- **Texto extraído**:

──────────────────────────────

La primera “niña probeta”, Louise Brown, nació en el Reino Unido en 1978. Hoy, treinta y cinco años después, vemos la fertilización in-vitro como algo tan natural, tan cotidiano, que no llama en absoluto la atención: todos conocemos a alguna pareja que se ha sometido a la misma, si es que no lo hemos hecho nosotros mismos, ayudar artificialmente al proceso de concepción se ve como un factor completamente natural.
Los ciclos de popularización de la tecnología deben enfrentarse a numerosas barreras: además del desarrollo y perfeccionamiento de la tecnología en sí, hay retos como la progresiva disminución del coste o la aceptación cultural que toman su tiempo, pero que permiten avanzar en la curva de adopción. En veinte o treinta años, una gran parte de la humanidad verá el comer carne cultivada en un laboratorio como algo perfectamente normal.
Los procesos implicados en la cadena de producción de la carne son uno de esos secretos a voces de los que todo el mundo ha oído hablar en algún momento, pero que prefiere ignorar. Recientemente, el chef británico Jamie Oliver consiguió que McDonalds abandonase el uso de hidróxido de amonio en la producción de sus hamburguesas, un componente que se utilizaba para aprovechar las carnes de calidad más baja y convertirlas en relleno utilizando un compuesto que, además, es perjudicial para la salud. Pero ese tipo de procesos no son más que una pequeña muestra de las verdaderas barbaridades que se llevan a cabo en una industria que emplea más del 70% del total de antibióticos producidos para tratar a sus animales, generando cepas de bacterias resistentes y comprometiendo gravemente la salud pública, mientras utilizan técnicas de estabulamiento, tratamiento y sacrificio de los animales brutalmente crueles e inhumanas, en el desarrollo de un proceso radicalmente ineficiente – más aún cuando pensamos en condicionantes demográficos. Como nos gusta la carne, preferimos cerrar los ojos ante todos los procesos que llevan a que ésta aparezca en nuestro plato.

──────────────────────────────

- **Partes del ejercicio**:
1. Responde, según el texto sobre la carne cultivada en laboratorio:
(a) ¿En qué año y en qué país nació Louise Brown?
(b) ¿Qué compuesto logró Jamie Oliver que McDonalds dejara de usar en sus hamburguesas?
(c) ¿Qué porcentaje del total de antibióticos producidos emplea la industria de la carne para tratar a sus animales?
2. Prosigue el texto sobre la carne cultivada en laboratorio a partir de su última oración.

- **Datos disponibles**:
──────────────────────────────

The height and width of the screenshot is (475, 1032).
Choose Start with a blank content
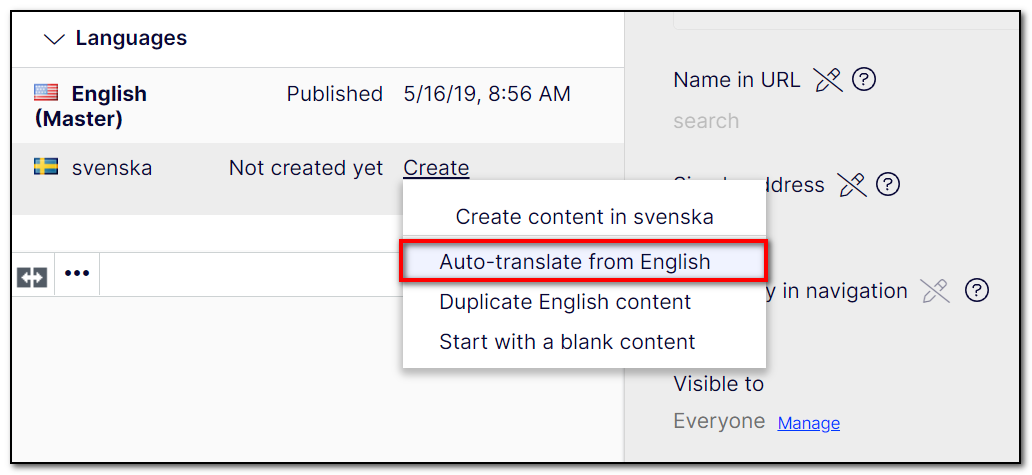(x=567, y=342)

──────────────────────────────

- **Respuestas del ejercicio**:
1.
(a) En 1978, en el Reino Unido.
(b) El hidróxido de amonio.
(c) Más del 70%.

2.
La solución, claramente, está en pasar de “cultivar animales”, una etapa que ha dado lugar a alimentos de peor calidad y a procesos que implican mantener a los animales en condiciones claramente subóptimas, y pasar a “sintetizar” o “cultivar” carne sintética, carne que no ha llegado a formar parte previamente de ningún animal con sistema nervioso central. Un proceso en el que se lleva tiempo trabajando (las meat farms aparecieron en la lista de los mejores inventos del año de la revista Time en el año 2009), en cuyo soporte económico ha colaborado el cofundador de Google, Sergey Brin, y que ayer tuvo su presentación en sociedad con la degustación de la primera hamburguesa obtenida íntegramente en un laboratorio mediante este tipo de técnicas. Tomar células del músculo de una vaca, y cultivarlas en laboratorio haciendo que se multipliquen en una matriz sin perder la mayoría de sus cualidades estructurales, dando lugar a un proceso con una productividad enormemente superior.
Una prueba satisfactoria, encuestas públicas mayoritariamente favorables, y un futuro no tan lejano – obviamente, falta el desarrollo industrial de procesos necesario para llevar el coste a niveles razonablemente competitivos – en el que nos encontraremos en nuestros supermercados dos tipos de carne idénticos, uno creado en un animal y etiquetado con referencias a la crueldad animal o a la ineficiencia ambiental que sin embargo seguirá teniendo su cierto hueco en determinadas preferencias de consumo, y otro que sabrá igual, tendrá una calidad similar y el mismo o menor precio, pero que estará creado en un laboratorio. No hablamos de ciencia-ficción, hablamos de procesos ya probados, que únicamente falta escalar industrialmente, y de opciones como el no-kill carnivore que no tienen que ver tanto con la tecnología como con la eficiencia y la ética.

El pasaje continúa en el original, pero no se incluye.